When using iroh 0.90.0 and a custom relay server on a Windows system, HTTPS detection consistently fails with a certificate verification error. The error is caused by RelayUrl automatically adding a dot to the end of the domain name (generating an FQDN like relay-node1.example.com), but standard TLS certificates only include domains without a trailing dot (e.g., relay-node1.example.com).

Using iroh alone works fine, but my application requires iroh + rust_socketio. Rust_socketio uses native TLS, and I'm unsure if this is a problem with rust_socketio or iroh. I tried forking rust_socketio and adjusting dependencies, but it failed, and I encountered many stack overflow issues that I haven't resolved yet.

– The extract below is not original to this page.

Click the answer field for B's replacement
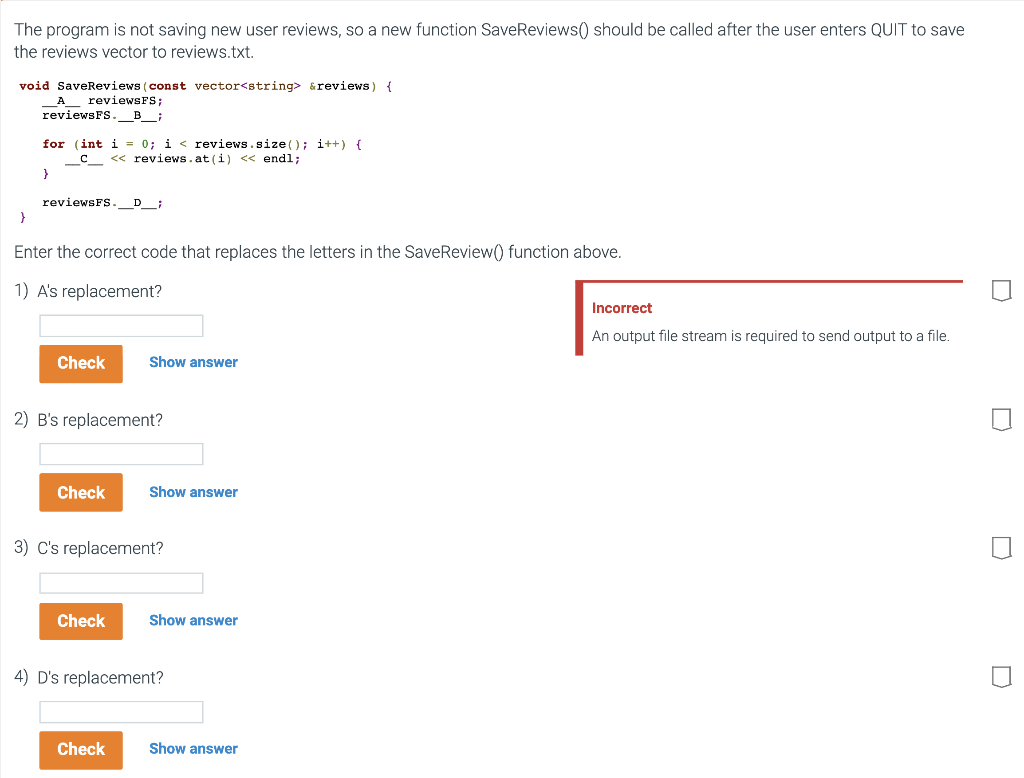This screenshot has height=778, width=1024. (121, 453)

Using the iroh example listen example alone, or removing rust_socketio, works perfectly. The problem is that I need both libraries to work together. I don't know how to solve this right now. I'm only testing on Windows 11; the situation on Linux is unknown.

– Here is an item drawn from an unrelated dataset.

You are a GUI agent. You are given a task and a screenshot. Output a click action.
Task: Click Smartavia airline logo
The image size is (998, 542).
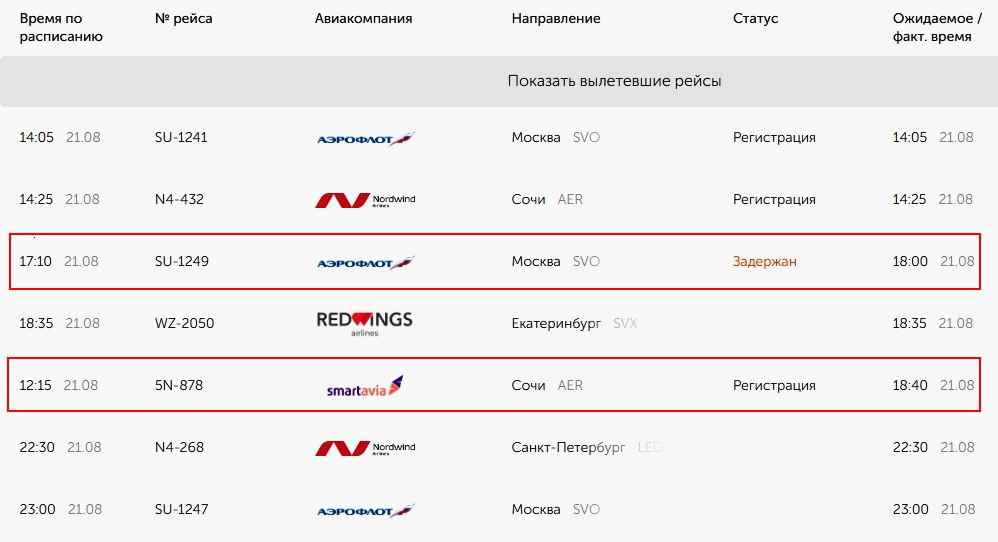pos(365,386)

Or is there a better solution?

Error Message

reqwest::Error {
kind: Request,

url: "https://relay-node1.example.com./ping",

source: hyper_util::client::legacy::Error(

Connect,

Os {

code: -2146762481,

kind: Uncategorized,

message: "Certificate CN The name does not match the transmitted value.

}

)
} Windows error code -2146762481 corresponds to the CERT_E_CN_NO_MATCH error for Schannel.

Root Cause

FQDN Design: RelayUrl::from() automatically adds a dot to the end of the domain name to create a fully qualified domain name (FQDN) (relay_url.rs:24-38).

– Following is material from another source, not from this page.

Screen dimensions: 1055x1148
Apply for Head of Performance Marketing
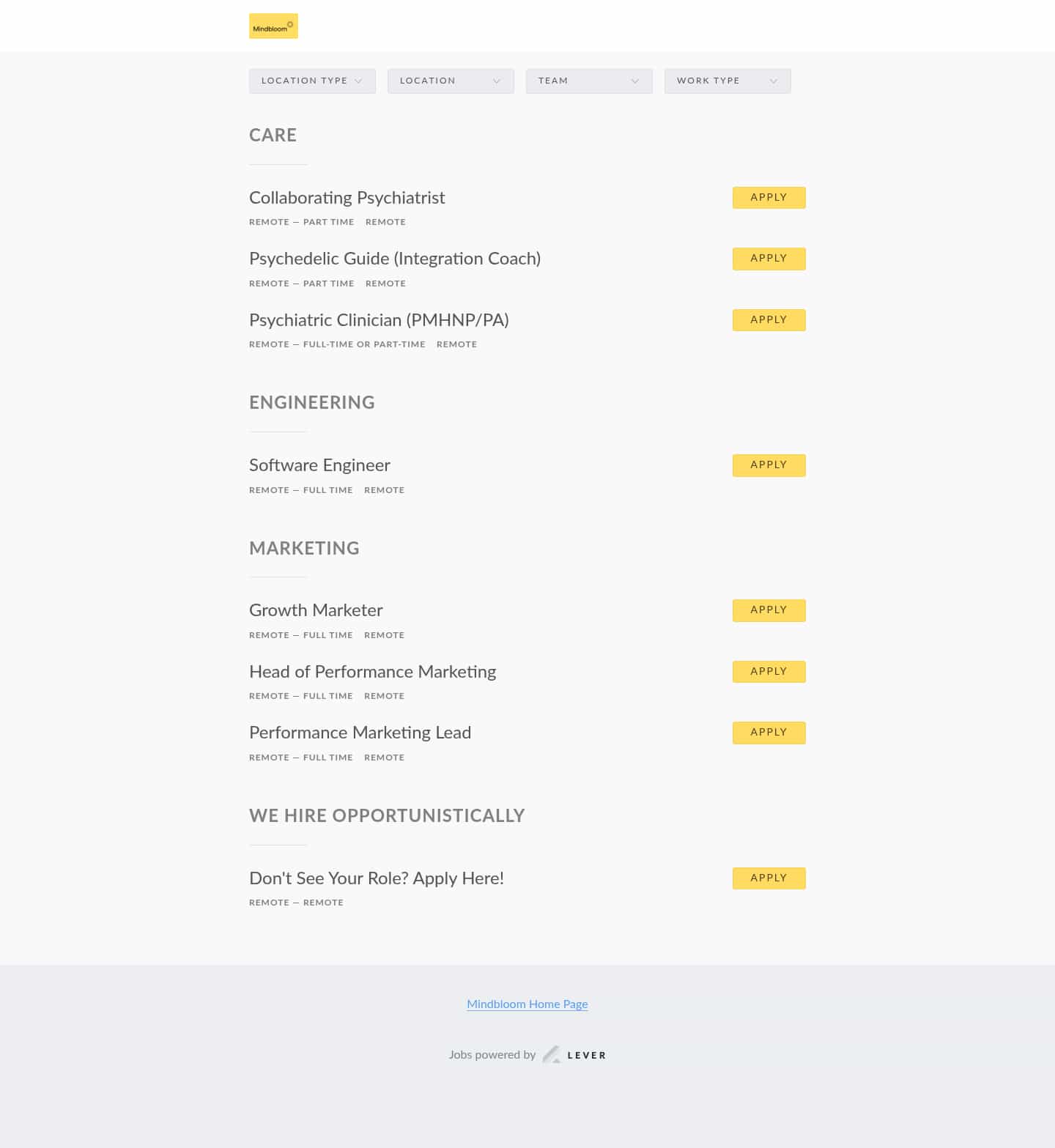coord(769,671)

Certificate Mismatch: Standard TLS certificates (such as Let's Encrypt and commercial CAs) do not include a trailing dot in the CN or SAN fields because this is not standard practice.

Strict Validation: When reqwest uses a native-tls backend on Windows, it relies on Schannel, and Schannel does not canonicalize trailing dots when performing strict hostname matching.

Impact

I primarily develop using Windows. Currently, the impact is that whenever this certificate error occurs, the connection to the relay becomes unstable, with a success rate of around 30%. If Rust SocketIO is removed, the certificate error disappears, and the success rate becomes almost 95% or even higher.